[Opening Information provided section]

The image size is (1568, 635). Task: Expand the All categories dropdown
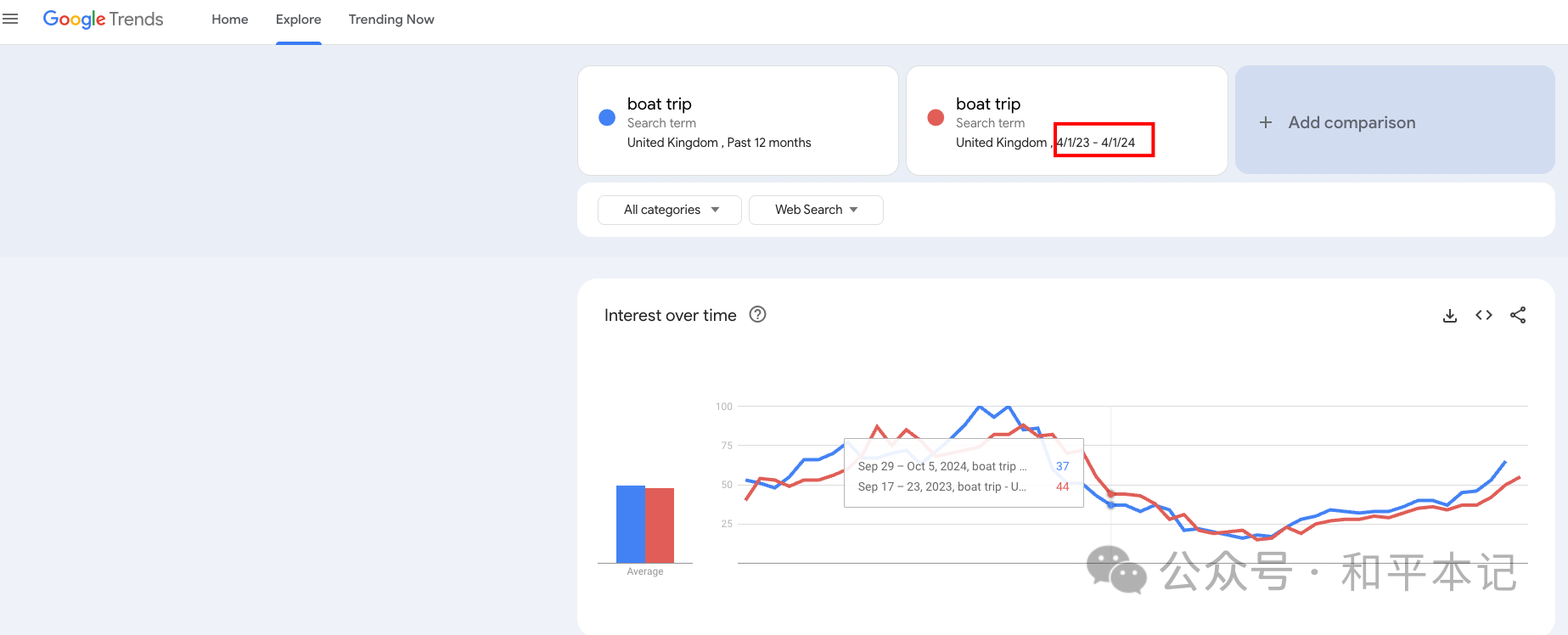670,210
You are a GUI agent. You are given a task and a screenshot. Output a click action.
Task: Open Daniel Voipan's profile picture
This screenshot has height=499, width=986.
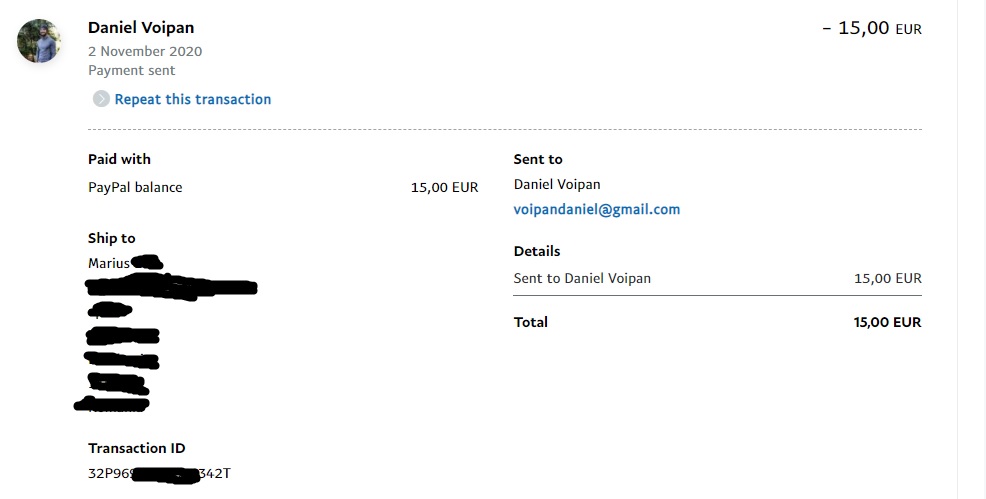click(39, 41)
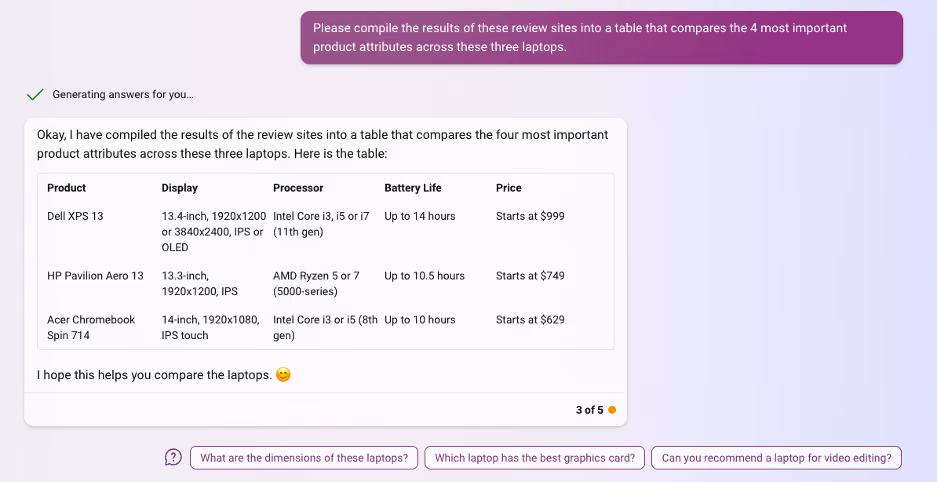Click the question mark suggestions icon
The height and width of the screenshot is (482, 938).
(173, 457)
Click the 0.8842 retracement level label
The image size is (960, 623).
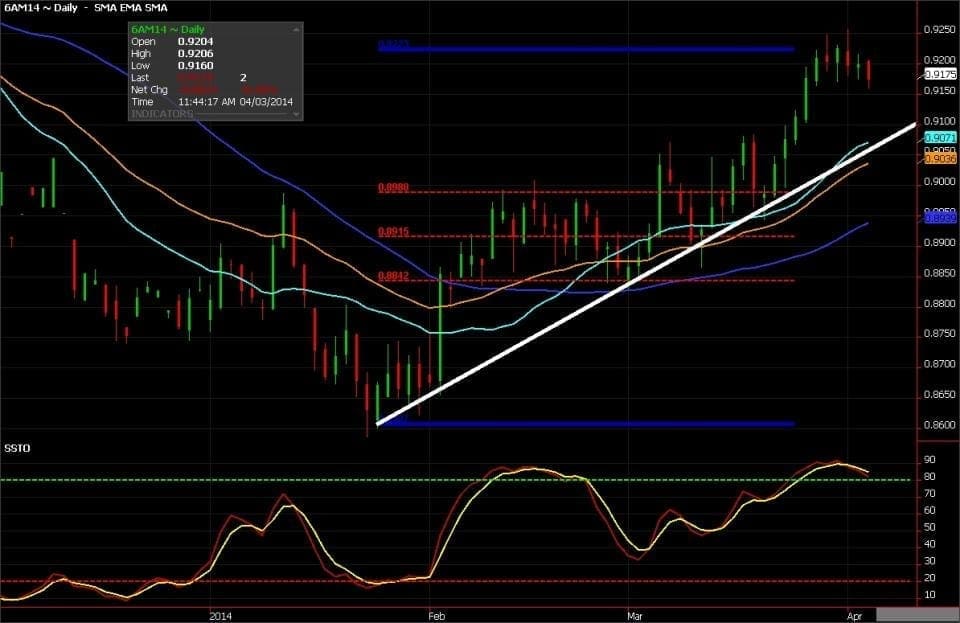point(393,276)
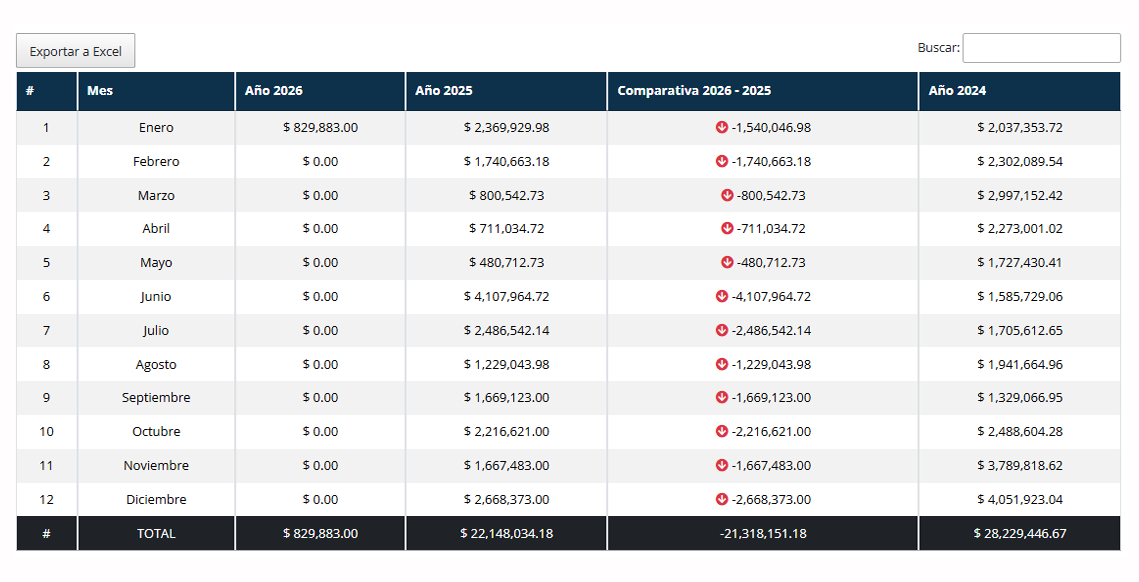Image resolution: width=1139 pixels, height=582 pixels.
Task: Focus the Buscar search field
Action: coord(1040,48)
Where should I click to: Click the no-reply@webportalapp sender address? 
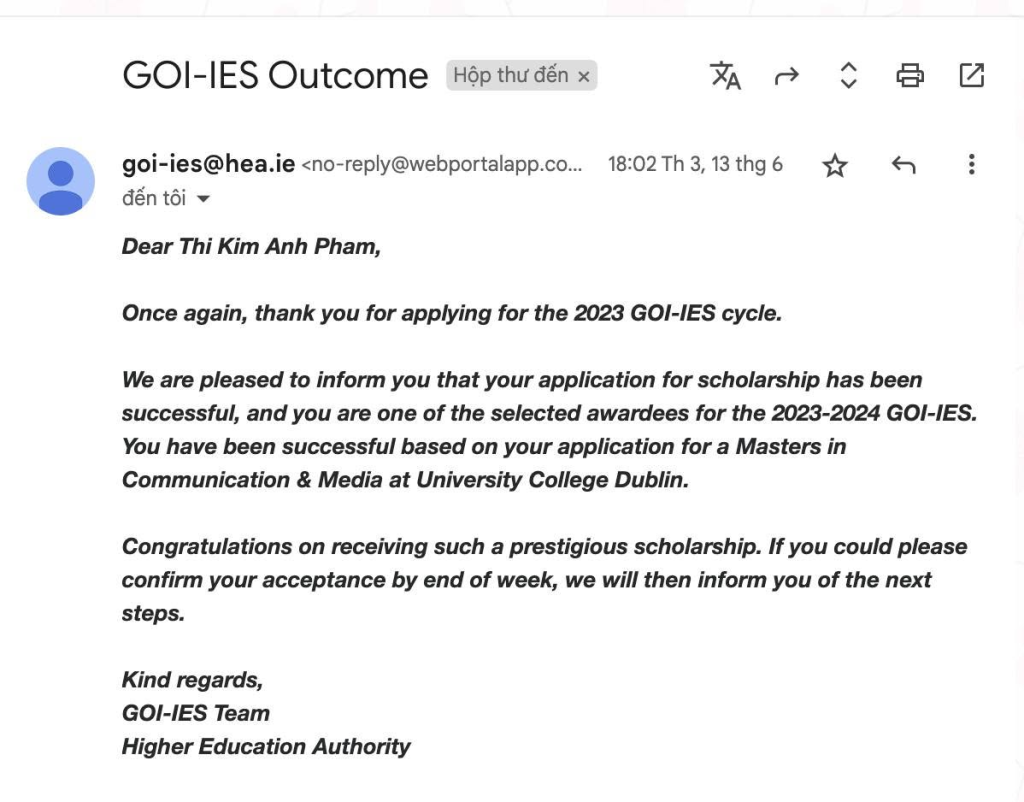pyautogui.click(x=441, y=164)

[Closing Information provided section]
[Opening Information provided section]

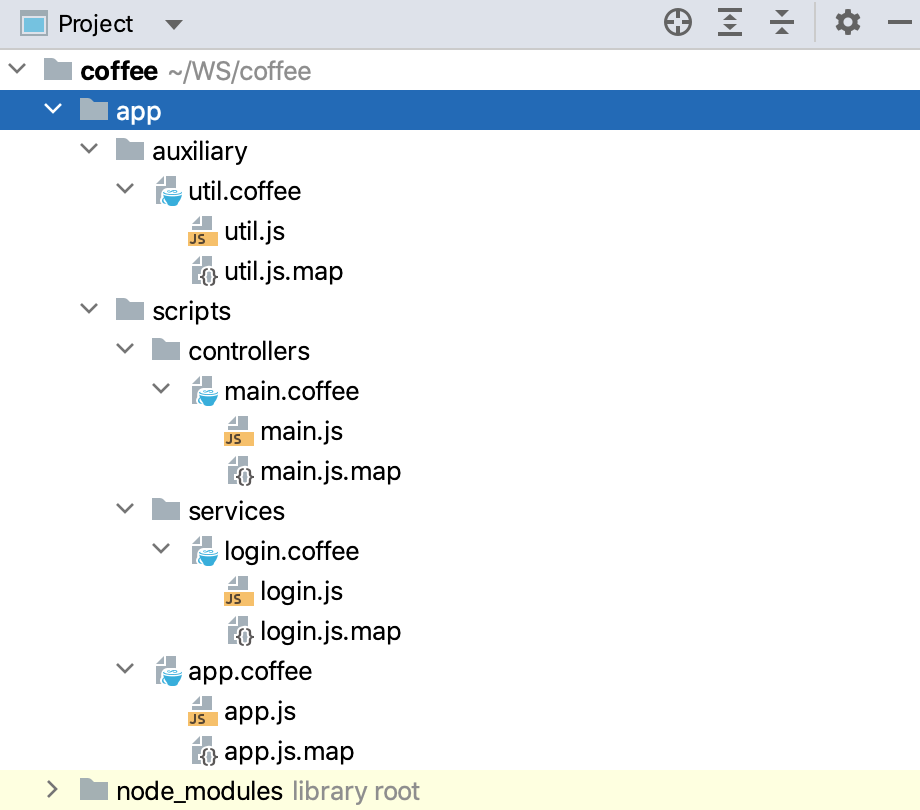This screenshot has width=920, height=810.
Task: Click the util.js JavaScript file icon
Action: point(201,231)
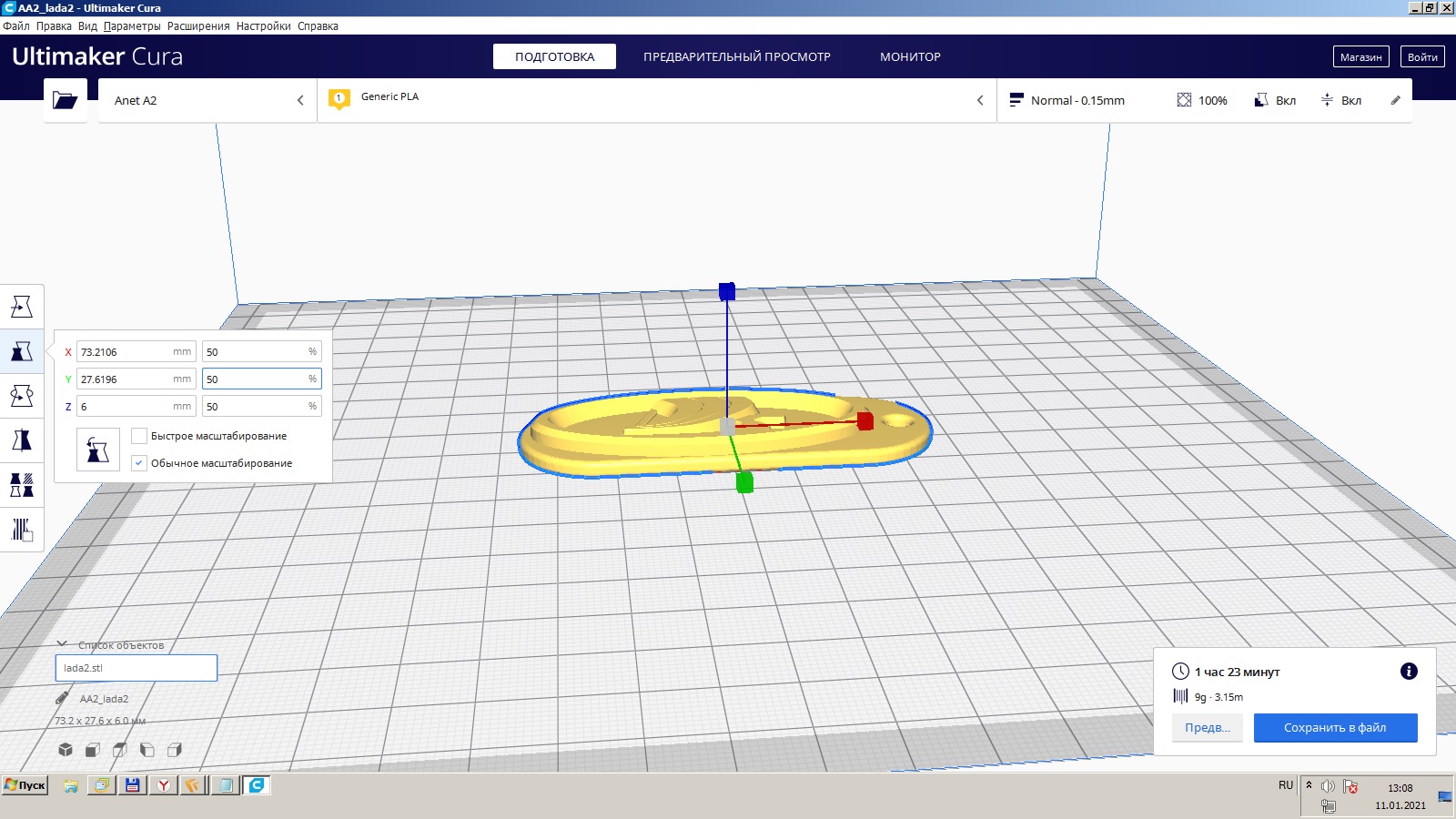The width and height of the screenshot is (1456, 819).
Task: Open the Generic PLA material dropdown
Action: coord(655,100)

[Closing Information provided section]

(Directions for this task): Once the line with "The image size is (1568, 635)." is found above, transcribe each line from it through the line with "Click the 0.8842 retracement level label", exactly, and omit the pictures.

(Written solution):
The image size is (1568, 635). Task: Expand the All categories dropdown
670,210
You are a GUI agent. You are given a task and a screenshot. Output a click action.
Task: Open Daniel Voipan's profile picture
This screenshot has height=499, width=986.
click(39, 41)
Click the question mark suggestions icon
The height and width of the screenshot is (482, 938).
(173, 457)
Click the 0.8842 retracement level label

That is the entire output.